Evden çıktığımda taksi bakmak için sağa doğru döndüğümde siyah Opel marka araba biraz ilerideydi. Kerem miydi o? Arabaya doğru hareketlenince araba çalıştırılıp bana doğru geldi. Arabanın camı açıldı, tabiki gelen Kerem'di.

   "Malum günümün ayması için Güneşi görmem gerekiyor. Günaydın güzel Güneş'im" dedi o güzel gülümsemesiyle. Kerem böyle güzel gülerken zaman durabilir mesela. Gülümseyip günaydın diyerek arabaya bindim ve okula doğru hareket ettik. Kerem sağ eliyle sol elimi tutup küçücük bir öpücük kondurdu. "Neler oldu sabah evde kötü bir durum yoktur umarım" dedi.
"Birşey olduğu yok, aynı şeyler babam tarafından. Ama Ezgi'ye şaşırdım doğrusu. Eve yerleşeceğini tahmin ediyordum ama daha ilk günden bizim evde kalmasını beklemiyordum. Bu ne hız ya anlamadım ki. İki yıldır yeterince gizlenmişsin işte, şimdi ne oluyor yani diye söyleniyordum.

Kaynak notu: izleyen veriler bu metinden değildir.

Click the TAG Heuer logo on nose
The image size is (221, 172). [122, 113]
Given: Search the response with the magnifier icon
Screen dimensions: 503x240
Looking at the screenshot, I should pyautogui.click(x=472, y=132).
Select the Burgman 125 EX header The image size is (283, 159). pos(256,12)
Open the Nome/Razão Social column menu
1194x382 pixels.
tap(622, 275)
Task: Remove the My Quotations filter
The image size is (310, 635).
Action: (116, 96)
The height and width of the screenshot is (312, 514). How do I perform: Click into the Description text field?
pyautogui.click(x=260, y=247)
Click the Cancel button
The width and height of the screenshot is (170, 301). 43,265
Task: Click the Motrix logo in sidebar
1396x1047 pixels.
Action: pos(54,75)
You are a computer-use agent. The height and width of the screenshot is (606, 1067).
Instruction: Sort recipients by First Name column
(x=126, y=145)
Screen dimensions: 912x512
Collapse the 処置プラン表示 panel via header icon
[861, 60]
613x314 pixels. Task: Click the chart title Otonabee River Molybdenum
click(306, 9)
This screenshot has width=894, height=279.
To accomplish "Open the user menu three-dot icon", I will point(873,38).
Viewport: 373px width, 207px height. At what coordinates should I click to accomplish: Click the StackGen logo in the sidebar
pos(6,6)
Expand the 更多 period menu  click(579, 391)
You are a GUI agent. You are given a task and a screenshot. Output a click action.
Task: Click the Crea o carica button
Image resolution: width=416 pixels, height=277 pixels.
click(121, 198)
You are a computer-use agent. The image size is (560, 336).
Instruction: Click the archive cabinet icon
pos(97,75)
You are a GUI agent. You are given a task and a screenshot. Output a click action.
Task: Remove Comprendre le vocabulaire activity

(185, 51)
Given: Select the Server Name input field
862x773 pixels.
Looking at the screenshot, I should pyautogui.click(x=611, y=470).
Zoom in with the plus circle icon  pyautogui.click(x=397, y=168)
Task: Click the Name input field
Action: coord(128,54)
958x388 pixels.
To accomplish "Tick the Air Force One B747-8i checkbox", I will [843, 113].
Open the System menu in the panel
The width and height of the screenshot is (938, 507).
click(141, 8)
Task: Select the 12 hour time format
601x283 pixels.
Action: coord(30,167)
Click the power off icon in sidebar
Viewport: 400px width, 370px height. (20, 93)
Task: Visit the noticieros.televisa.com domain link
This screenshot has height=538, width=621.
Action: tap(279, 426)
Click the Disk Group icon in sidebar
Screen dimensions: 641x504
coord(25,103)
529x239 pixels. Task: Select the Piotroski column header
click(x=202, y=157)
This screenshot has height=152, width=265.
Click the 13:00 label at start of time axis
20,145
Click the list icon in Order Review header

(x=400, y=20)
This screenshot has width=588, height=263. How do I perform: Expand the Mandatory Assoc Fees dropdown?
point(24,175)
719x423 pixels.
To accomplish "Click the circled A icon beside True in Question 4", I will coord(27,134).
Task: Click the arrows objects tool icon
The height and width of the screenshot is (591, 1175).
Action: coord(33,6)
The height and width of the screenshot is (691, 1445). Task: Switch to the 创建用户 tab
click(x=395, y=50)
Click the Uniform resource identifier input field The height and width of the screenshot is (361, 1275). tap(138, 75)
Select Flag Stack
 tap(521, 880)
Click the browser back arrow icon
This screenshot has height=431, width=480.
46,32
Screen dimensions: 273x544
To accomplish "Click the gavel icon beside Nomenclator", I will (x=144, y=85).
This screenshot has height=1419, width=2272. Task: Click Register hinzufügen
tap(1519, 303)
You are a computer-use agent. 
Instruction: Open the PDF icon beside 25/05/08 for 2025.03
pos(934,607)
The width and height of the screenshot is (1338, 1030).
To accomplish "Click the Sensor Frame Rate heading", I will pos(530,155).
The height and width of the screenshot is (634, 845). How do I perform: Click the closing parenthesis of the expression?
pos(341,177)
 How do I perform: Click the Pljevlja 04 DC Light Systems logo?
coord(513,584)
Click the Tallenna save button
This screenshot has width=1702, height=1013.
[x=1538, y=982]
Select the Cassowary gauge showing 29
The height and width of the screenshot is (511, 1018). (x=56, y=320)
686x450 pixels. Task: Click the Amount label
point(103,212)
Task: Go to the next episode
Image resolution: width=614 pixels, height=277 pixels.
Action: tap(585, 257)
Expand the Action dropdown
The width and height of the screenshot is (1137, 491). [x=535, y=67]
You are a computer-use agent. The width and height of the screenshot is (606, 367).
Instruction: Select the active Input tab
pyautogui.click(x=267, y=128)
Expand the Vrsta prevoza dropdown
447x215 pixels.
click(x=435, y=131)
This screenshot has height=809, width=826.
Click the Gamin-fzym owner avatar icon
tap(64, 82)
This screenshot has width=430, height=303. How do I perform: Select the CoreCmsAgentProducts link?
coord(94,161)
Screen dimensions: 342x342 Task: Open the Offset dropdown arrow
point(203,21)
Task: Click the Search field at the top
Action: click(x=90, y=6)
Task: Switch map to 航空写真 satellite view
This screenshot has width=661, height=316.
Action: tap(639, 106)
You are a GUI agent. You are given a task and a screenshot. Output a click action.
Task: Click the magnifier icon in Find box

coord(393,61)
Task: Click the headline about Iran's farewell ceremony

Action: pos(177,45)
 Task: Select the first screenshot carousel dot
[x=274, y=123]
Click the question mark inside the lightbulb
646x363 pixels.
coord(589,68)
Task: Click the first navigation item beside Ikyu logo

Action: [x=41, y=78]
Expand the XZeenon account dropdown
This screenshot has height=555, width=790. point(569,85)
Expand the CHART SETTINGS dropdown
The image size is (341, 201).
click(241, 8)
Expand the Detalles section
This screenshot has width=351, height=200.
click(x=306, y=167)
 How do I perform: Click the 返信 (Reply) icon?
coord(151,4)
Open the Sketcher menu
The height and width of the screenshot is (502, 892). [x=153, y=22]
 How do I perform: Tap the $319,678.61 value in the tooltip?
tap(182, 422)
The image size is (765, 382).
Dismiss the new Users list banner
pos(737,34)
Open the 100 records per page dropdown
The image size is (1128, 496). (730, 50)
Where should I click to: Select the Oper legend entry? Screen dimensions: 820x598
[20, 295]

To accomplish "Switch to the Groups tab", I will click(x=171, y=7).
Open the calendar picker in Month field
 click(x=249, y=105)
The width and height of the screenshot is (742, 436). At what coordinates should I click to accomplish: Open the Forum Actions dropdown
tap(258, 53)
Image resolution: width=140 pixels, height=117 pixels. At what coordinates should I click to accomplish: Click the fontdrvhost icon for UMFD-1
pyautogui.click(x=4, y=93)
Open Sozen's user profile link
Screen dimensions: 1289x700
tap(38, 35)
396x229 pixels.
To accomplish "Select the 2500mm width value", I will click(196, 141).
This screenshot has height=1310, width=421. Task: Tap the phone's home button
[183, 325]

   "Dediklerimi düşündün mü peki" diye sordu Kerem. "Evet düşündüm ve sana hak verdim galiba. Madem bu iş gizli saklı bir sekilde yıllardır var. Ben ne dersem diyeyim olmayacak biliyorum. Bu durumu kabullenmek gibi anlama, ama Ezgi'yi kafaya alma fikri aklıma yattı" dedim. Yüzünde yine o güzel gülümseme belirdi.

   "Güneş'im doğru karar verdin. Bu şekilde bence sende daha iyi hissedeceksin, görürsün bak. Baban Ezgi'yle ilgilenirse gözünü senin üzerinden çeker. Hep istediğin gibi" dedi. Evet diyerek kocaman bir iç çektim.
" Sanki anneme ihanet ediyormuşum gibi hissediyorum" dedim.

   "Böyle birşey yok gaza getirme kendini. Sana arkadaş ol demedim ki. Sadece daha rahat edebilmen için onunla iyi geçin bu kadar" dedi. Beni rahatlatmak için hafifçe elimi sıktı.